从“非典”危机中启动“官员问责”开始,一系列部委与地方高官问责事件表明了责任政府的理念在付诸实践、深入人心。而目前各方期待的问责制,需要解决的主要问题是:有问责之事,无问责之法。问责官员需要法制化、制度化,通过立法的形式完善而不是行政命令来实施。
在西方发达国家,问责制是一种追究公职官员责任的最基本、最常用的制度,官员出现失职、渎职并造成不良后果或损失,出现个人行为不端、生活丑闻并造成不良社会影响等,该官员就会立即公开道歉,甚至辞职,情节严重的,还将导致其上司公开道歉或辞职,若是中央政府的内阁要员,在情节特别严重的情况下,还可能导致内阁官员总辞职。
从追究纪律和法律责任的角度看,我国已经建立了比较完善的问责规定,如《中国共产党纪律处分条例》、《国家公务员处分条例》以及《刑法》中关于失职、渎职等处罚条款等等。
现在研
究的问责制,主要是从政治和道义的层面,对领导干部在某个问题或事件中应负的责任,采取纪律追究和法律追究以外或与其并举的责任追究制度。
问责制的建立健全,可以弥补纪律追究和法律追究的不足。纪律和法律追究一般坚持谁违纪违法谁承担责任的原则,而我们所要建立的问责制所要求的则是除违纪违法者本人承担责任外,其上级甚至其上上级领导都有可能要根据问题的程度而承担责任。
问责是第一步
首先应坚持权力与责任相对应的原则。一个领导干部必须为其权力的行使及其后果承担相应的责任。同时,领导干部的个人形象,直接影响其所在地区、部门或单位的形象,因此,也必须为其言行所造成的社会影响及其后果负责。领导干部还负有对其管辖范围保平安、对其所领导的下属进行教育、管理和监督制约的责任,因此,还应该对其管辖范围内或其下属发生的问题或事件负责。
问责规定应与法律法规和纪律条规相衔接。问责制是纪律追究和法律追究制度的有益补充,就必须与法律法规和纪律条规有机衔接和配套,而不能用问责制代替已有的法律和纪律追究制度。
问责制、纪律追究、法律追究,三者构成一个完整的责任追究体系,之间存在一种递进关系,问责是前提和基础,是追究责任的一种快速反应方式,有利于尽快平息事态,消除民怨民愤,同时,还可以为进一步的纪律追究和法律追究铺平道路、扫清障碍。
问责必须坚持公开透明。
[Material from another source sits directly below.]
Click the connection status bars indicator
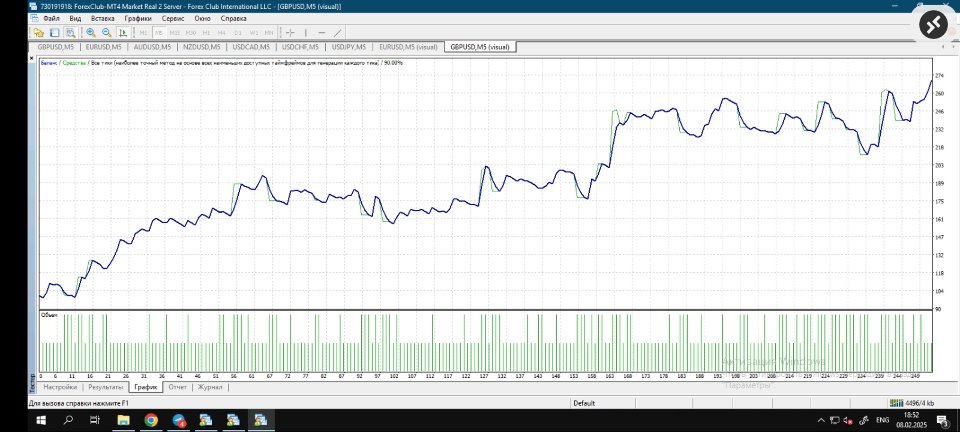The image size is (960, 432). click(896, 403)
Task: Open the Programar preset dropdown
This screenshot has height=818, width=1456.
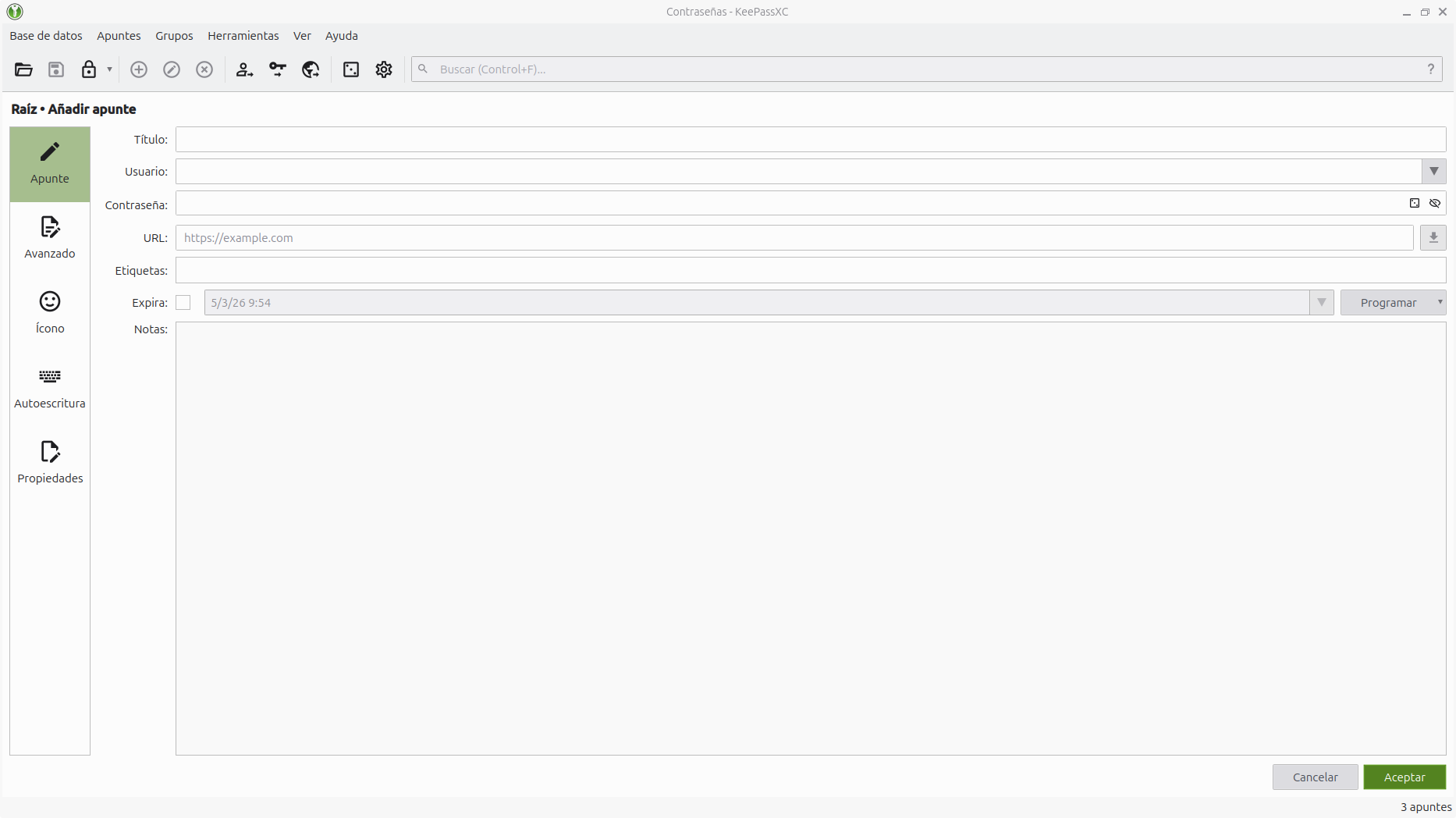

从某种意义上说,问责是一种民主监督方式,而实施民主监督的一个最起码的必要条件,就是要让民众知情,这个前提是事情的全部经过必须公开透明。所以坚持公开透明,是确保问责制发挥实质性作用的关键之一。
问责规定必须坚持适用性原则。建立问责制的目的是为了运用,所以每一项问责规定条款的拟定,都必须以是否适用为基本标准。不适用的条款不仅是毫无实际意义的摆设,而且还有负作用,会妨碍可行性条款的运用。
有不少同志埋怨执纪执法部门执行和落实法规制度不力,其实落实不力还存在着更深层次的原因,这就是纪律条规或法律法规本身的适用性较差。西方法制国家的法规制度看起来宽松,但执行起来却很厉害,很管用,而我国有的规定看起来很理想、很完善、很严厉,但执行起来却苍白无力,其主要症结就在于适用性差。建立问责制必须彻底放弃理想化的主观偏好,而决不能放弃适用性原则去求完善、求严厉。